▶ [PROVIDED TEXT]
::::::::::

There have been some long-standing debates over ‘Rock is dead.’ Previously, Pearl Jam guitarist Stone Gossard had discussed the whole topic of grunge music supposedly killing metal. He also reflected on the long standing controversial topic of ‘Rock is dead.’ Now, Kiss bassist Gene Simmons has opened up on the debate.
Gene Simmons explains why rock music is fading
Simmons clarified his opinion that rock music is dead. He put this perceived state of affairs down to the “unfairness” of streaming platforms and the current state of the music industry. By now, Gene has noted that rock music is ended and he often leans into the statement’s shock value in true theatrical Gene Simmons fashion.
However, speaking to Dean Delray in a new interview, the Kiss bassist and rock doom prophet opted for a more balanced approach, as he argued how his famous polarizing opinion is just another aspect of the perceived unfairness of the streaming-focused music industry.

::::::::::

▶ [PROVIDED DATA]
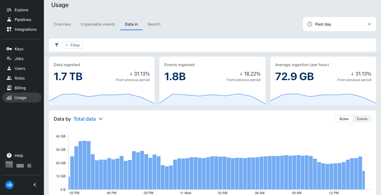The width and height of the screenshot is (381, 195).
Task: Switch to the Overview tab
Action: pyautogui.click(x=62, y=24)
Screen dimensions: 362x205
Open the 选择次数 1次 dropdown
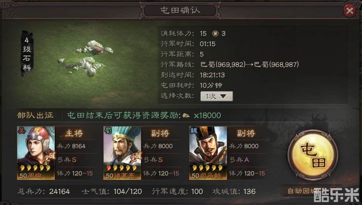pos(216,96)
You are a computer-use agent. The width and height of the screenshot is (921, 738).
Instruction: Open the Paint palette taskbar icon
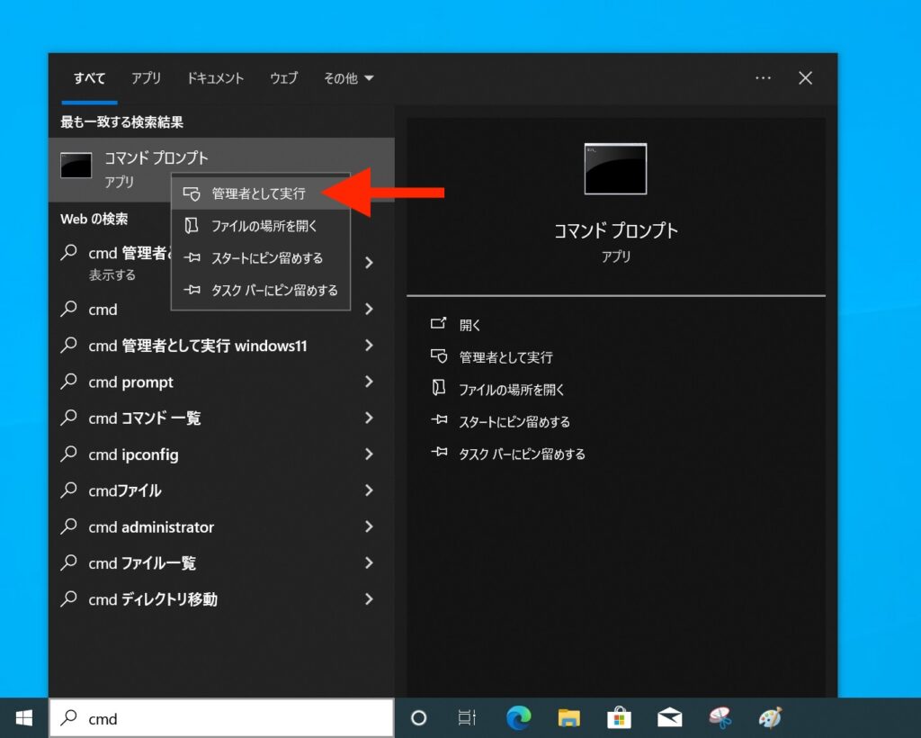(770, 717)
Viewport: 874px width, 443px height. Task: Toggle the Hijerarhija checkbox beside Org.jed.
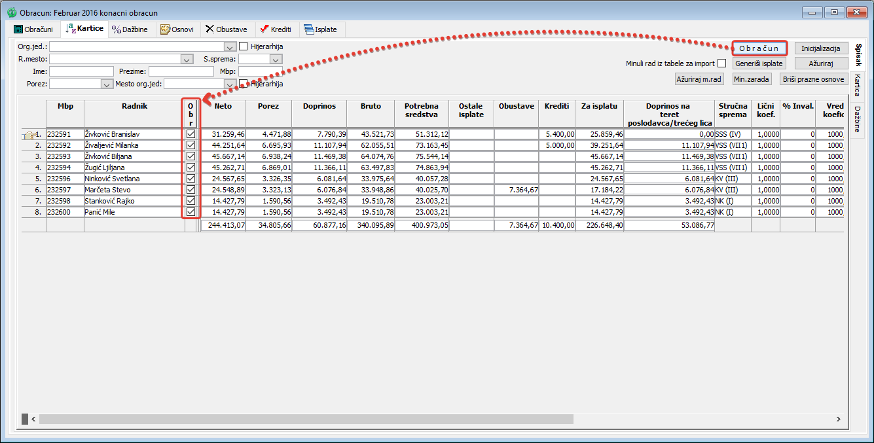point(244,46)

::::::::::

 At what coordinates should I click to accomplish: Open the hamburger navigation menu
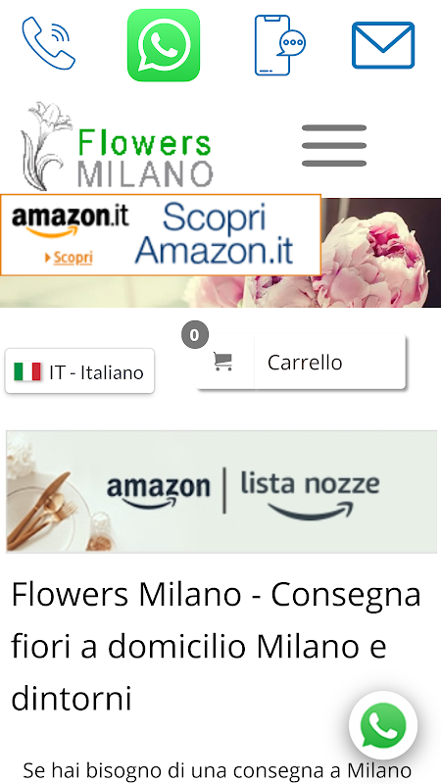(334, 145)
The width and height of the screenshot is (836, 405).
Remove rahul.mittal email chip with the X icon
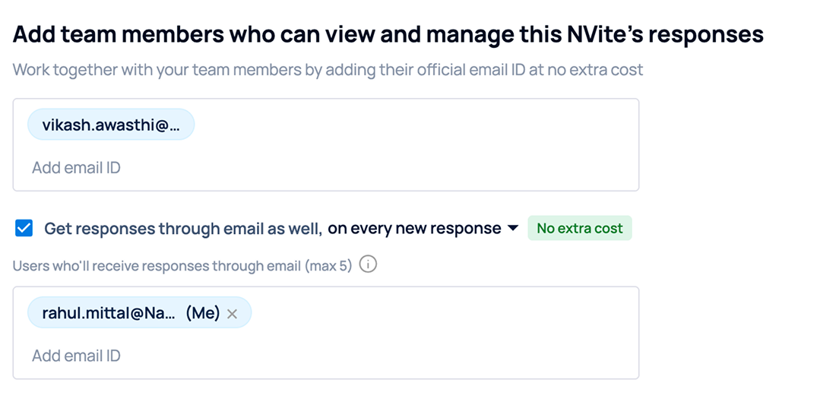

::::::::::

▶ [ASSIGNED TASK] Copy the stretch of the Gene Simmons article from "There have been" through "Gene Simmons fashion.", word for word. Use only the article about Gene Simmons and rock music.

▶ [SOLUTION TO THE EXERCISE]
There have been some long-standing debates over ‘Rock is dead.’ Previously, Pearl Jam guitarist Stone Gossard had discussed the whole topic of grunge music supposedly killing metal. He also reflected on the long standing controversial topic of ‘Rock is dead.’ Now, Kiss bassist Gene Simmons has opened up on the debate.
Gene Simmons explains why rock music is fading
Simmons clarified his opinion that rock music is dead. He put this perceived state of affairs down to the “unfairness” of streaming platforms and the current state of the music industry. By now, Gene has noted that rock music is ended and he often leans into the statement’s shock value in true theatrical Gene Simmons fashion.